Meloni aveva detto di non voler utilizzare metodi dei predecessori. Non è andata così

Venerdì 17 febbraio un decreto legge di tre articoli ha scritto il de profundis sulla cessione dei crediti fiscali e sullo sconto in fattura, mentre restano le detrazioni. Un colpo mortale inaspettato, dato che il 1° febbraio, con il decreto Aiuti quater, il governo, prima delle elezioni in Lazio e in Lombardia, teneva a far sapere di aver risolto la questione dello smobilizzo dei bonus fiscali, impegnando la Sace a rilasciare una garanzia pubblica del 90% sui finanziamenti degli intermediari finanziari, previa cessione dei crediti fiscali. Sembrava che con la garanzia pubblica si potesse risolvere questa incancrenita questione, anche se le banche avevano fatto sapere di aver esaurito per il 2023 la tax capacity, indispensabile per l’acquisto dei crediti fiscali edilizi.

 

E invece no. Tutto è saltato. Le vicende del superbonus rilevano l’inadeguatezza del Parlamento, dei governi e degli apparati dello Stato.
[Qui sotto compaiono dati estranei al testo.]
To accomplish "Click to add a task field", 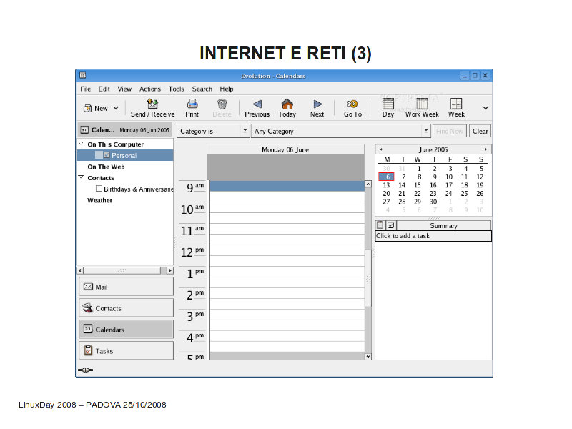I will (x=433, y=236).
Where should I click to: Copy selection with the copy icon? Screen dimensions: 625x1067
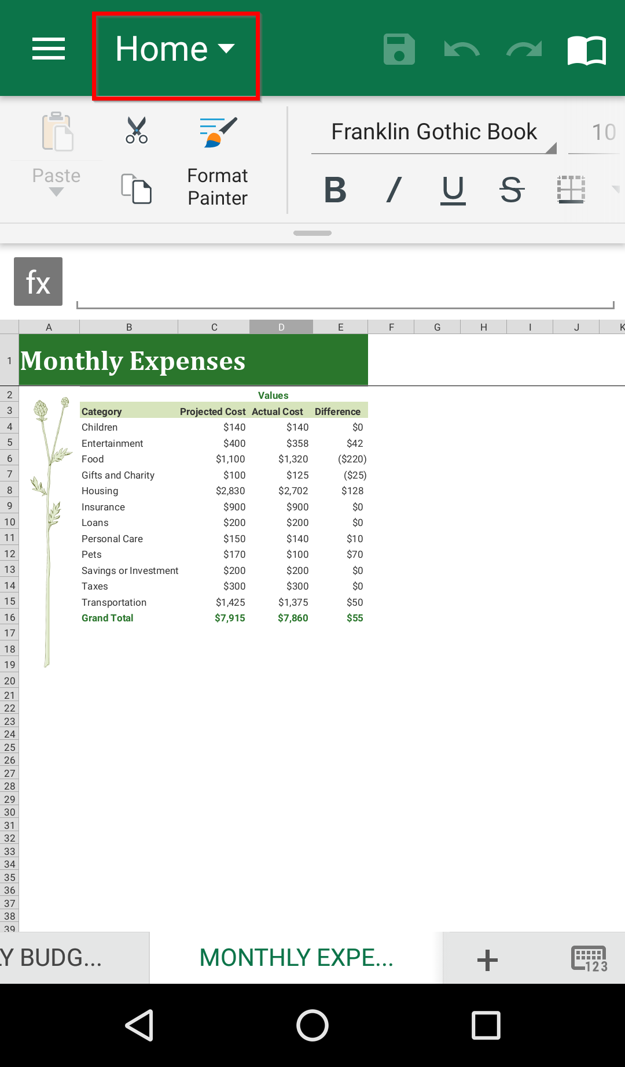click(x=137, y=188)
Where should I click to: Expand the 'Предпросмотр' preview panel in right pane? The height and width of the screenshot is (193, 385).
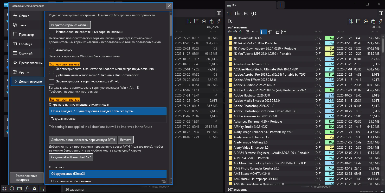322,186

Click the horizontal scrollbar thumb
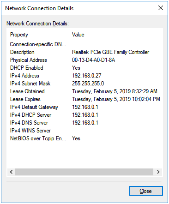click(84, 172)
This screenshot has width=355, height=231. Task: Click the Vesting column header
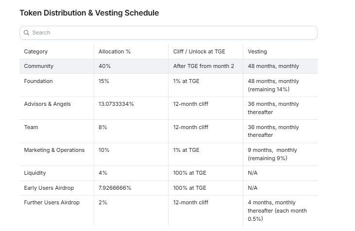point(257,51)
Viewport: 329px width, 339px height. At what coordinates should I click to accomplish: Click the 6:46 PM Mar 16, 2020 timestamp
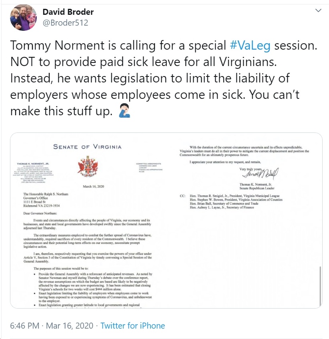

Non è concepibile che si sia entrati nella nassa del superbonus gridando solo ai lestofanti. Bisognava adoperarsi per capire cosa covasse sotto la cenere, pena il dissesto di migliaia di imprese, l’eventuale disoccupazione di 900 mila lavoratori e il disagio di famiglie e amministratori di condomini.

 

La vicenda si è “casualmente” svelata il 14 febbraio in commissione Finanze e Tesoro del Senato. Lì il direttore delle statistiche di Eurostat Luca Aloia ha sostenuto che il superbonus «non è debito pubblico ma deficit», trattandosi di «crediti fiscali pagabili» e in quanto tali trasferibili. Se i bonus fiscali devono essere contabilizzati come deficit, i 110 miliardi di euro dichiarati dal ministro Giorgetti vanno imputati in bilancio per cassa e non spalmati in dieci anni. Addio alla possibilità per il governo di agire quest’anno, perché i famigerati 110 miliardi, indipendentemente dagli importi che Istat attribuirà ai deficit del 2021 e del 2022, incrementando il livello del disavanzo del 2023, bloccherebbero ogni manovra.

 

Meraviglia lo scoppio di un simile tsunami perché Eurostat nel 2021 accettò, solo «temporaneamente», su sollecitazione dell’Istat, che i crediti maturati con il superbonus fossero classificati «non pagabili», in attesa dei necessari provvedimenti a livello europeo. La scadenza del superbonus, pertanto, in origine indicata nel 31 dicembre 2022, fu prorogata nel 2021, con differenziazioni, al 2023, senza preoccuparsi della «temporaneità» indicata da Eurostat. È strano che il ministro dell’Economia dichiari che «serve agire di concerto, di sistema, per risolvere questo bubbone che si è creato». La presidente Meloni fino a ieri aveva dato la sensazione di non voler utilizzare i metodi («provvedimenti di sistema») adottati dai precedenti governi per superare situazioni di gravi crisi, come fece Ciampi con l’accordo sulla politica dei redditi per combattere l’inflazione. Il clima parrebbe cambiato dopo il “pasticcio” del decreto Aiuti quater, considerata la sua apertura a modifiche al decreto legge che «il Parlamento potrà apportare in fase di conversione».

 

Il 20 febbraio si sono tenuti due importanti incontri. Il primo con l’Abi, la Cdp, la Sace e l’Agenzia delle Entrate e il secondo con tutte le associazioni dei costruttori. Sembra che il governo stia intravedendo una via per uscire dal ginepraio. Per smobilizzare i 20 miliardi di crediti incagliati, su indicazione dei costruttori, è previsto il ripristino della tax capacity delle banche con le entrate degli F24 versate dai clienti, mentre per il resto dei crediti fiscali che matureranno quest’anno si ipotizza il ricorso a strumenti finanziari ibridi, quali le cartolarizzazioni.